Kabupaten Lebak – Kepala Kejaksaan Negeri (Kejari) Lebak Lanny Hany Wanike menandatangani pencanangan Zona Integritas menuju Wilayah Bebas Korupsi (WBK) dan Wilayah Birokrasi Bersih dan Melayani (WBBM), Kamis (28/2/2019).
Hanny mengatakan, pencanganan wilayah bebas korupsi dan birokrasi bersih dan melayani memiliki sasaran pada peningkatan kualitas pelayanan masyarakat.
Pencanangan ZI WBK dan WBBM Kejari Lebak ujar Hanny tidak lepas bekerja sama dengan pemerintah daerah dan unsur Forkopimda lainnya dengan sasaran peningkatan kualitas pelayanan kepada masyarakat.

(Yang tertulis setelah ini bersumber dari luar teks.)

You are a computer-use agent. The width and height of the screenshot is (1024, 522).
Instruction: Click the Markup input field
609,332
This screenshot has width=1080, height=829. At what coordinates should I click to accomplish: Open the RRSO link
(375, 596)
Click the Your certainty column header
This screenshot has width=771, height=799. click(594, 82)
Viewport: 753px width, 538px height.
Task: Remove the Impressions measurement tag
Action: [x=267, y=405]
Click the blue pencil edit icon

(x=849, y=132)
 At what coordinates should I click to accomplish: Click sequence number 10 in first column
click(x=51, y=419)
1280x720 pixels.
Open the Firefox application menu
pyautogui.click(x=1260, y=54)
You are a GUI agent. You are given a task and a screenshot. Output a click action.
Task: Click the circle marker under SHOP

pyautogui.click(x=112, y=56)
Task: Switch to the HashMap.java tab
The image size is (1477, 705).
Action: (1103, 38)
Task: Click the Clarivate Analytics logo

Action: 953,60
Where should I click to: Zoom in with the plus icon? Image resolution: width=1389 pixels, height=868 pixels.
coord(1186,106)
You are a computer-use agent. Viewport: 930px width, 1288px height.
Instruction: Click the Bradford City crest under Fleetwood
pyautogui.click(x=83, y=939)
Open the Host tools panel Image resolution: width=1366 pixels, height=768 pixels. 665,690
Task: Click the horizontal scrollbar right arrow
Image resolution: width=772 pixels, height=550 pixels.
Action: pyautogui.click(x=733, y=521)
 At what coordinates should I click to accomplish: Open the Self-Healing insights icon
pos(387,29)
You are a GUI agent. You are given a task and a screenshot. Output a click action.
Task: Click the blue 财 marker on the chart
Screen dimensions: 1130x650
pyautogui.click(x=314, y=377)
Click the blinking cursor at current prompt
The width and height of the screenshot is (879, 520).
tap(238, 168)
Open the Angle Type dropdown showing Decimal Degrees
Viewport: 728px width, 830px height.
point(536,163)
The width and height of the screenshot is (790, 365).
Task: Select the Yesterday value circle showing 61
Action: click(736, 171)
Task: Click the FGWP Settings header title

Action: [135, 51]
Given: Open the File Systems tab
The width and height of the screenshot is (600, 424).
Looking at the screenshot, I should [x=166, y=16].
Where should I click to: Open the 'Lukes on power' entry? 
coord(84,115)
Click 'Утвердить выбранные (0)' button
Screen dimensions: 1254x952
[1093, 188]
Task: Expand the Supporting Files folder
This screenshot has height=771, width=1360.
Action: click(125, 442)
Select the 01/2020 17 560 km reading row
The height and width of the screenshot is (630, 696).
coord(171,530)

“Enam area perubahan yang akan dilakukan, manajemen perubahan, penguatan ketatalaksanaan, penguatan sistem manajemen sumber daya manusia, penguatan sistem pengawasan, penguatan akuntabiltas kinerja dan peningkatan kualitas pelayanan publik,” papar Hanny.
Wakil Bupati Lebak, Ade Sumardi menyambut baik pencanganan zona integritas yang dinilainya bentuk komitmen Kejari Lebak dalam pencegahan korupsi.
“Kami sangat mendukung, dan kami yakin Kejari akan bekerja lebih baik,” ucapnya.
Pemerintah daerah selalu meminta saran dan masukan kepada kejari pada setiap pembangunan melalui Tim Pengawal dan Pengaman Pemerintah dan Pembangunan Daerah (TP4D). Ade mengatakan, TP4D sangat membantu pemerintah daerah.
“Sangat terbantu karena kualitas (pembangunan) semakin baik, dan juga SDM kami mungkin ada yang kurang, ketika ada keterlibatan kejaksaan di sini masukan-masukannya kan jelas,” terangnya.
Namun Ade enggan menanggapi pernyataan wartawan terkait dengan bagaiamana upaya Pemkab Lebak dalam pencegahan korupsi di kalangan ASN.